## begin ARTICLE

In 1988 I set up a private LAN in my home office consisting of

two Sunmicrosystems workstations. Following the example in the Sun

documentation I used the network IP address 192.9.200.0. Since then,

the network has grown to 6 devices, but connection to the outside world

(the internet) has been only through a single computer using a dial-up

modem and PPP. This setup has worked fine.

Recently cable broadband service has become available in my area and

will soon be installed in my home office. I have purchased a Cisco 806

router to interface my private LAN to the cable modem. My

understanding is that the ethernet 0 port of the router should be

assigned a unique address on my 192.9.200.0 LAN, say 192.9.200.1, and

that the ethernet 1 port connected to the cable modem should be set up

for dynamic addressing provided by my cable company IP provider.

Routing concepts are new to me but my impression was that the router

would keep my private LAN addresses from being seen by the outside

world (the internet) yet I have read that on my private LAN I should

only use IP addresses from one of the private address blocks, say the

192.168.0.0 through 192.168.255.255 block, else the router may get

confused.

## end ARTICLE
## begin RECORD LIST

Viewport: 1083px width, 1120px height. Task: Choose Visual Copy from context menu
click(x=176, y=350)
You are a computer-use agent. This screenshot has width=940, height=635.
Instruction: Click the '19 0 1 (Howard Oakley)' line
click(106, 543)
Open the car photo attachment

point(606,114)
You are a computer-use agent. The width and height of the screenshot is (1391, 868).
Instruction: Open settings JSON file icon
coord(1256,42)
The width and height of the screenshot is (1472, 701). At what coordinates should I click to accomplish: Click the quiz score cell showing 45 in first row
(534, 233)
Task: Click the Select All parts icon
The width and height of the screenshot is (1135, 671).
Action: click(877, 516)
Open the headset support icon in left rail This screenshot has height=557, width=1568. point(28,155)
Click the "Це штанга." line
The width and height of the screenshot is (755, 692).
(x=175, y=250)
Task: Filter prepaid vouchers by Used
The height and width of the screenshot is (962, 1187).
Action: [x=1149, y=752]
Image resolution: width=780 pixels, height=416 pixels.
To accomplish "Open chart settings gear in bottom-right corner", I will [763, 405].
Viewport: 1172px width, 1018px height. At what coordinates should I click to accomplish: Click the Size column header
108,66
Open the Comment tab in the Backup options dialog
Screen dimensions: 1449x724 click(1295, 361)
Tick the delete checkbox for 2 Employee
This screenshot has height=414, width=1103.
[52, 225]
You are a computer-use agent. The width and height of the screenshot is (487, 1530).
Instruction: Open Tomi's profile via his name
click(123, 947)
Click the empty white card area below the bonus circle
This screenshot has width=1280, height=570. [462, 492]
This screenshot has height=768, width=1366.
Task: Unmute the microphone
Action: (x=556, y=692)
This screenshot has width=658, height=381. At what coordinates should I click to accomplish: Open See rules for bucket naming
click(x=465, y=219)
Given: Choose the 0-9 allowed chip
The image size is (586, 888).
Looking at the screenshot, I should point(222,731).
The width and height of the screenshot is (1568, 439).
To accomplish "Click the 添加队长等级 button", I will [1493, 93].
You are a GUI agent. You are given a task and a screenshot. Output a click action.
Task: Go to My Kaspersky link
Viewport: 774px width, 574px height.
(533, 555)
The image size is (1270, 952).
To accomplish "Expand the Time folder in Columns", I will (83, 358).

## end RECORD LIST

WHAT THE EXERCISE ASKS: From the home network post, reproduce word for word the passage between "two Sunmicrosystems workstations." and "has worked fine.", inclusive.

RESULT OF THIS TASK:
two Sunmicrosystems workstations. Following the example in the Sun

documentation I used the network IP address 192.9.200.0. Since then,

the network has grown to 6 devices, but connection to the outside world

(the internet) has been only through a single computer using a dial-up

modem and PPP. This setup has worked fine.